- PROBLEM TO WORK ON -
Retype, exactly as they stand, the lines from the start of the data to the line that contains "You are a computer-use", both ends included. Leave the pictures out.

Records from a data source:

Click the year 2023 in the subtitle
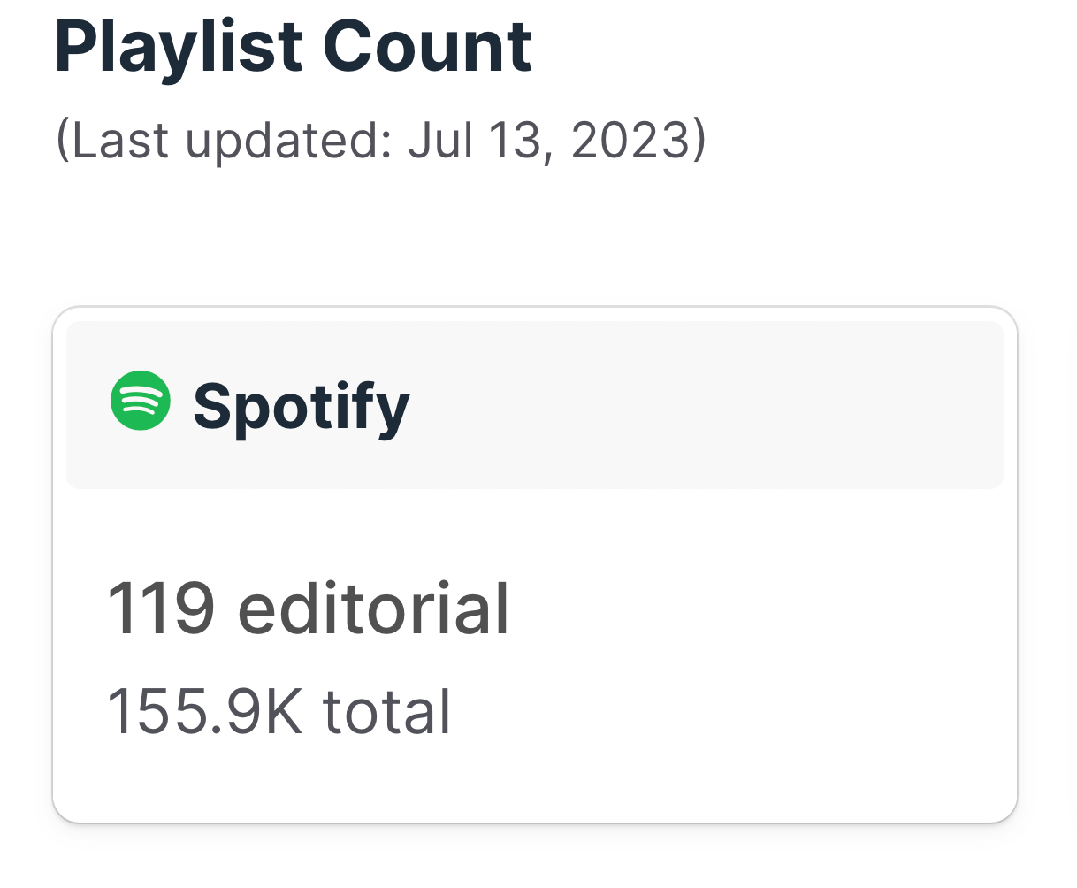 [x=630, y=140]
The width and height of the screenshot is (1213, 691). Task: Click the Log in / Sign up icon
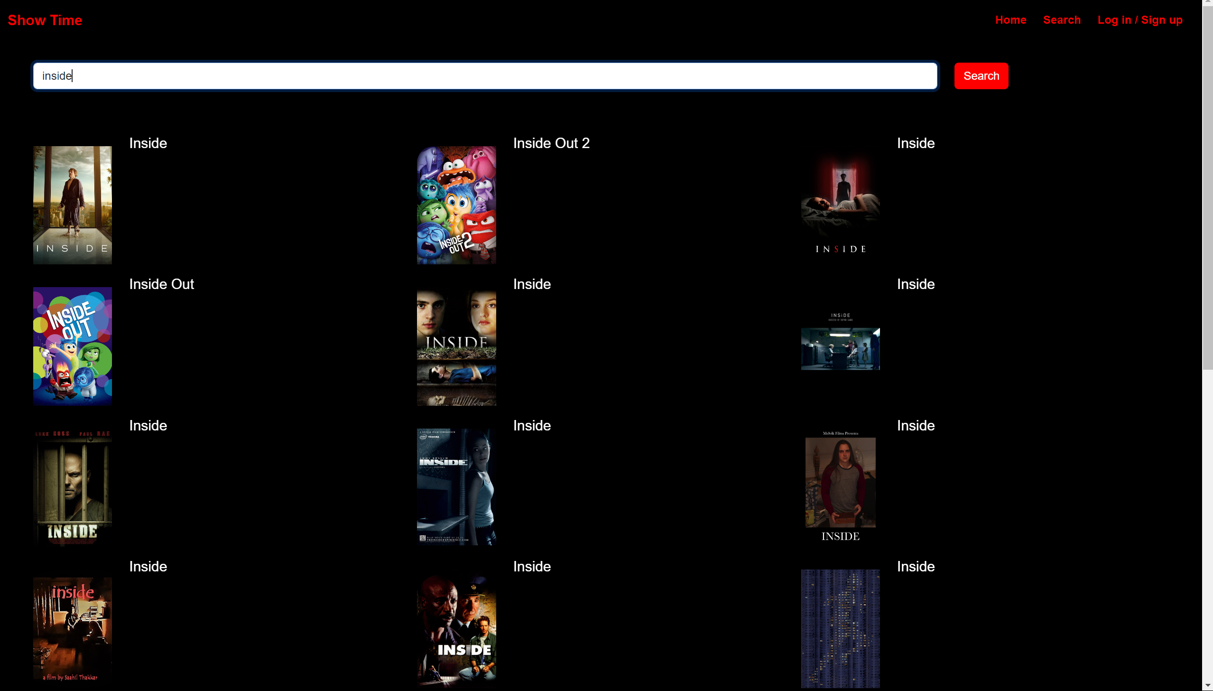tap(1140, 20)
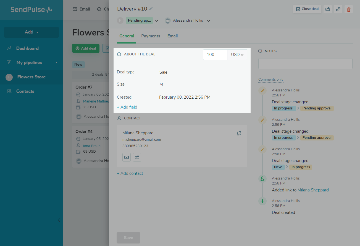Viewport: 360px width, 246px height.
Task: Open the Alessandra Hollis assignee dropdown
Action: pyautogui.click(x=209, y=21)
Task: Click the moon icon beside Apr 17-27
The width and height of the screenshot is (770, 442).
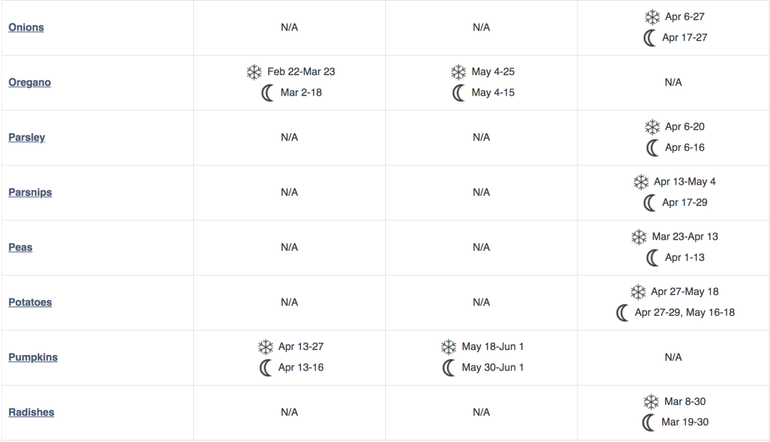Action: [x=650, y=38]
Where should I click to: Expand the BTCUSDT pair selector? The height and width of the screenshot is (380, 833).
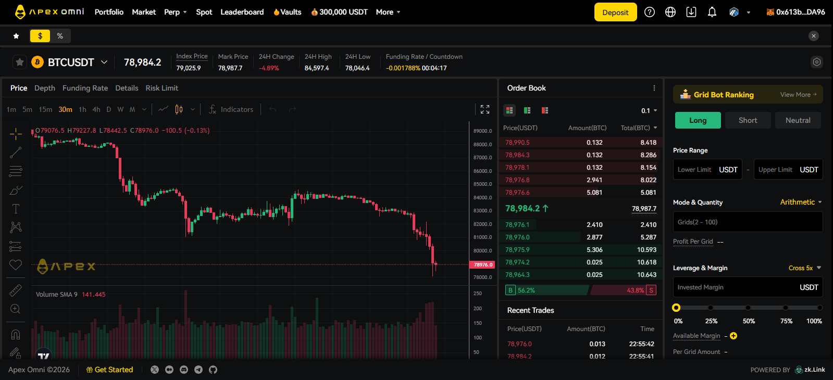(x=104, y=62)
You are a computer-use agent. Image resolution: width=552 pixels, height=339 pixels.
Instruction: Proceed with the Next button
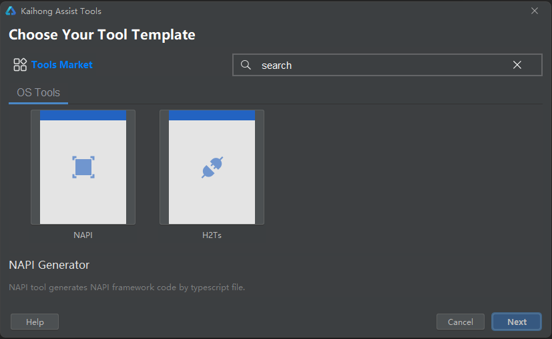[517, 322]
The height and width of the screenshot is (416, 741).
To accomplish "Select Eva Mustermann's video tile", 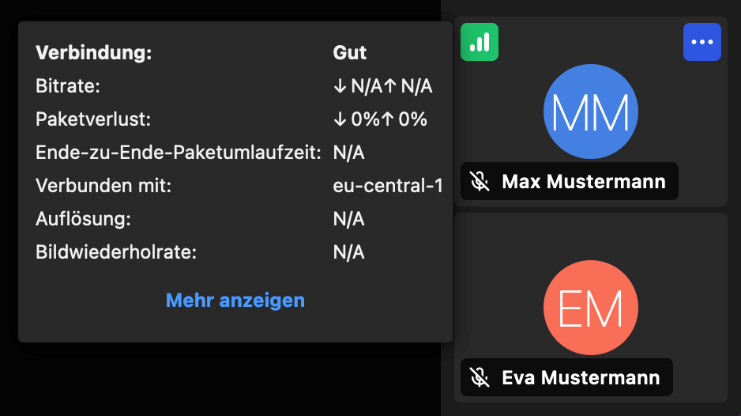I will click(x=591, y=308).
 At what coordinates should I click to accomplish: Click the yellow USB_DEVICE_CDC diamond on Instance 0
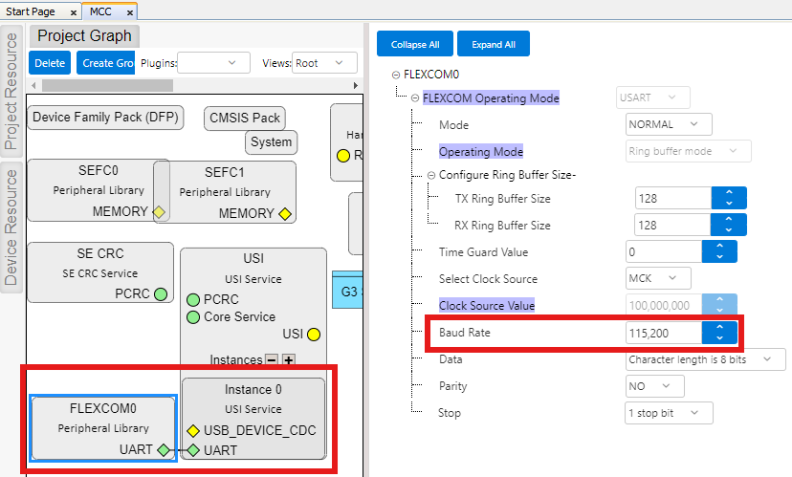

- TASK SOLUTION -
Click the year 2023 in the subtitle
 [x=630, y=140]
The width and height of the screenshot is (1213, 691). Task: Click the Log in / Sign up icon
tap(1140, 20)
Viewport: 360px width, 246px height.
Task: Open the Alessandra Hollis assignee dropdown
Action: pyautogui.click(x=209, y=21)
Task: Click the moon icon beside Apr 17-27
The width and height of the screenshot is (770, 442).
Action: [x=650, y=38]
Where should I click to: Expand the BTCUSDT pair selector? The height and width of the screenshot is (380, 833).
(x=104, y=62)
You are a computer-use agent. Image resolution: width=552 pixels, height=339 pixels.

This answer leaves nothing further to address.